Teaching AI literacy: how to begin
Students urgently need to develop their AI literacy skills if they are to gain graduate-level jobs and help society tame the perils of the technology, write Christine O’Dea and Mike O’Dea
To say artificial intelligence (AI) is developing quickly is an understatement. And its inexorable march is dramatically changing industry. BMW, for example, recently announced it will use generative AI to create the new design for the 8 Series Gran Coupe line; meanwhile Snapchat has just released a generative AI chatbot called My AI to provide more tailored recommendations to its users; and the financial company Bloomberg has developed BloombergGPT, a financial-focused AI model. Not only is AI influencing our daily lives, it’s also transforming the workplace our students will enter. For this reason, our graduates cannot fear AI but should understand it, so that we can, as a society, contain the worst excesses of the technology and harness its abilities for the benefit of all. Universities must provide AI literacy training to their students.

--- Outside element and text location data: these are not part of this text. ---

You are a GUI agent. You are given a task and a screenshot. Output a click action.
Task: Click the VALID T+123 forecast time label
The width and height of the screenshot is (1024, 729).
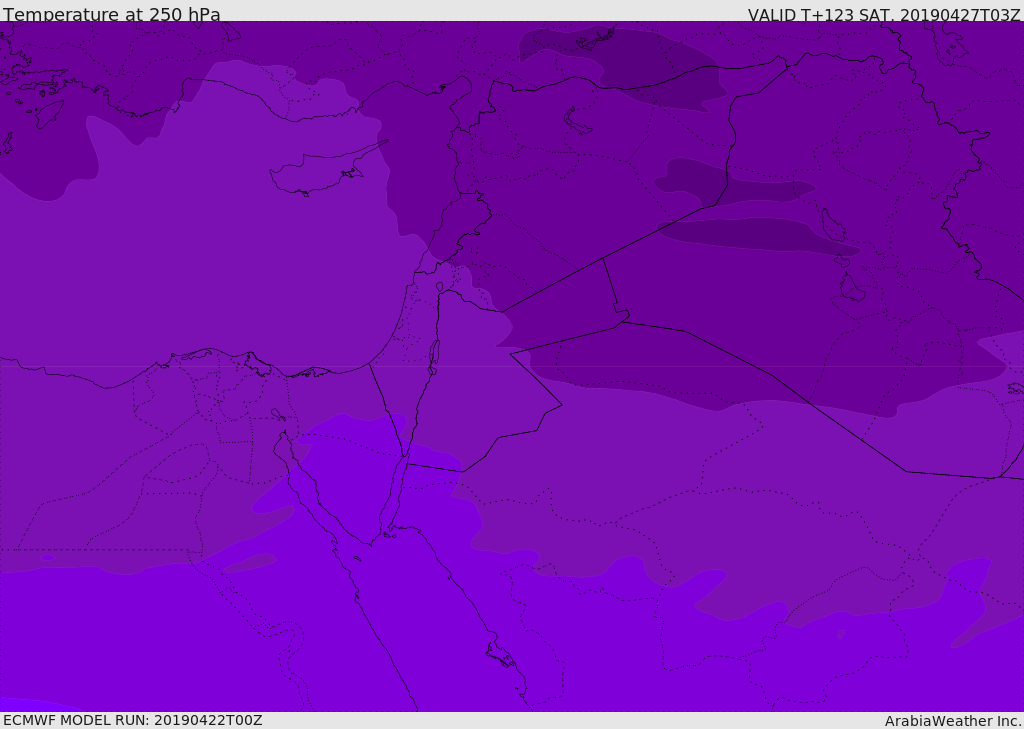coord(884,15)
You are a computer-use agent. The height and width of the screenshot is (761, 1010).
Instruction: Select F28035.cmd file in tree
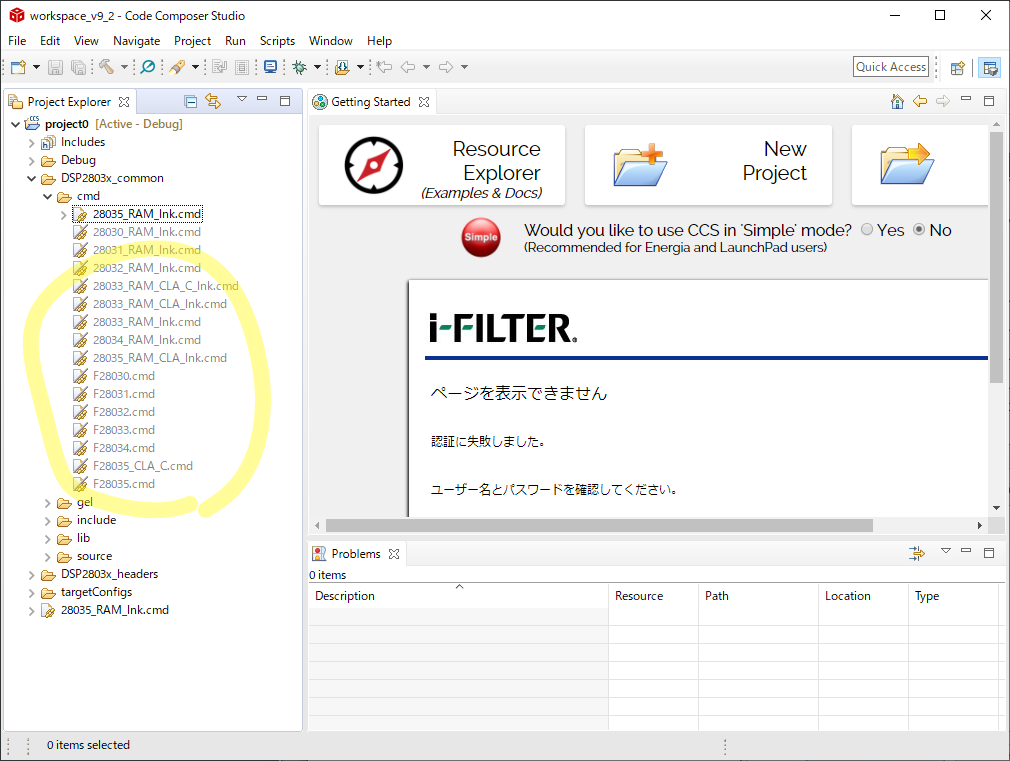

The shift from digital literacy to AI literacy
While the requirements for digital literacy are well established and comprehensive digital literacy frameworks, notably from Jisc, have been adopted, there is no dedicated AI literacy framework. Nor is the higher education sector in agreement on what one would encompass. However, skills to deal with even the most common and widely generative AI tools are underdeveloped in our current generation of graduates, and they urgently need to learn them.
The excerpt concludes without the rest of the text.